Apache-2.0, MIT licenses found

Licenses found

Apache-2.0
LICENSE-APACHE
MIT
LICENSE-MIT
Notifications You must be signed in to change notification settings

anza-xyz/jetstreamer

Repository files navigation

Jetstreamer

Crates.io Docs.rs CI

Overview

Jetstreamer is a high-throughput Solana backfilling and research toolkit designed to stream historical chain data live over the network from Project Yellowstone's Old Faithful archive, which is a comprehensive open source archive of all Solana blocks and transactions from genesis to the current tip of the chain. Given the right hardware and network connection, Jetstreamer can stream data at over 2.7M TPS to a local Jetstreamer plugin or geyser plugin. Higher speeds are possible with better hardware (in our case 64 core CPU, 30 Gbps+ network for the 2.7M TPS record).

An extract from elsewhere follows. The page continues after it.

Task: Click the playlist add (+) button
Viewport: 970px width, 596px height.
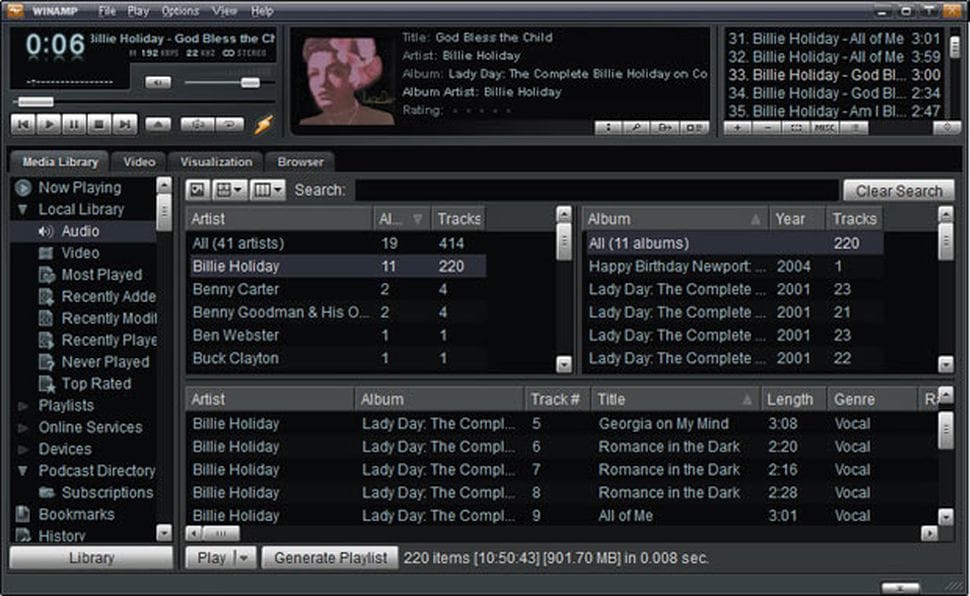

Jetstreamer exposes three companion crates:

  • jetstreamer – the primary facade that wires firehose ingestion into your plugins through JetstreamerRunner.
  • jetstreamer-firehose – async helpers for downloading, compacting, and replaying Old Faithful CAR archives at scale.
  • jetstreamer-plugin – a trait-based framework for building structured observers with ClickHouse-friendly batching and runtime metrics.
  • jetstreamer-utils - utils used by the Jetstreamer ecosystem.

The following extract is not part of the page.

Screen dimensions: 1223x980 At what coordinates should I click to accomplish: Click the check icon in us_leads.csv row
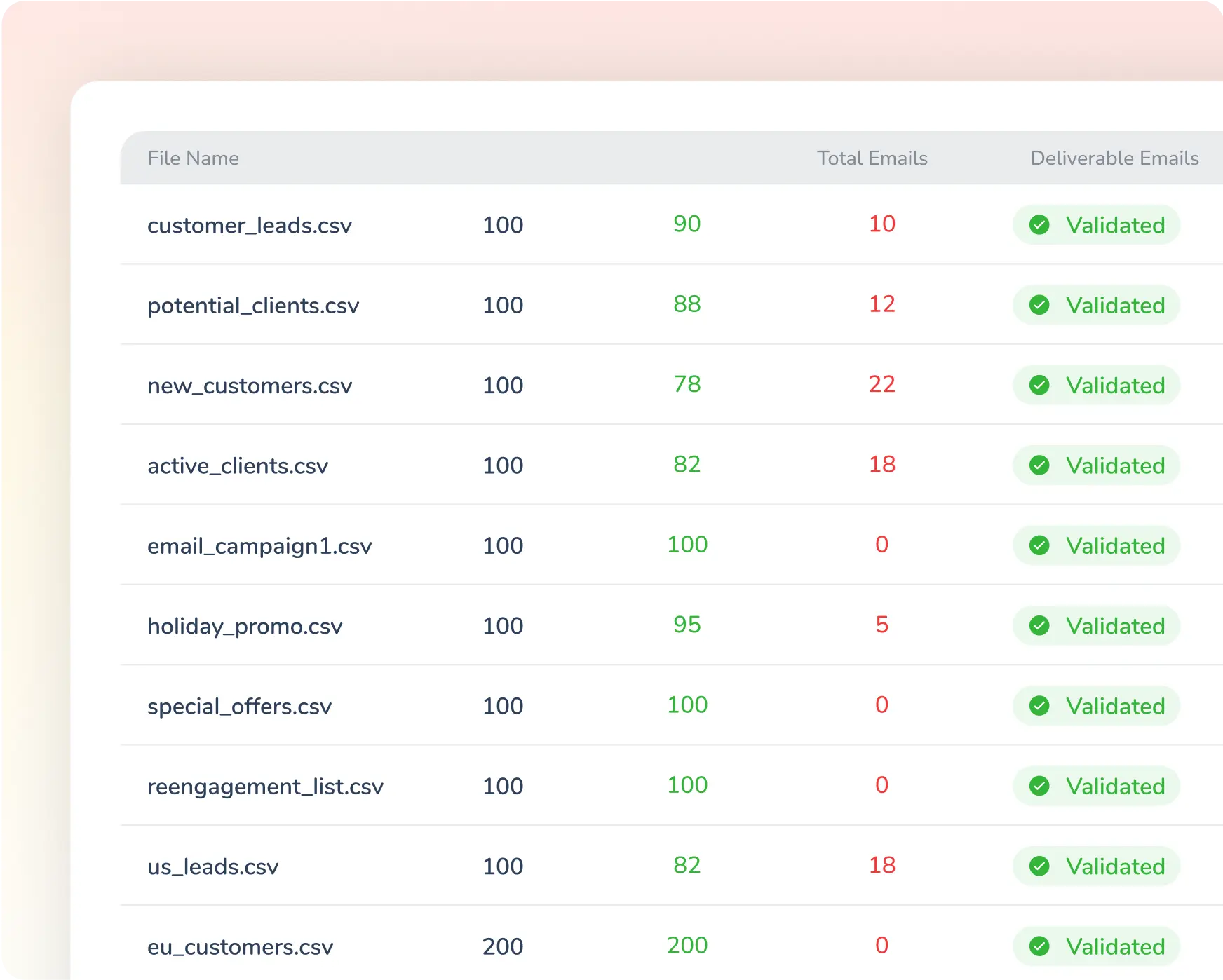[x=1039, y=866]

Every crate ships with rich module-level documentation and runnable examples. Visit docs.rs/jetstreamer to explore the API surface in detail.

All 3 sub-crates are provided as re-exports within the main jetstreamer crate via the following re-exports:

  • jetstreamer::firehose
  • jetstreamer::plugin
  • jetstreamer::utils

Limitations

While Jetstreamer is able to play back all blocks, transactions, epochs, and rewards in the history of Solana mainnet, it is limited by what is in Old Faithful. Old Faithful does not contain account updates, so Jetstreamer at the moment also does not have account updates or transaction logs, though we plan to eventually have a separate project that provides this, stay tuned!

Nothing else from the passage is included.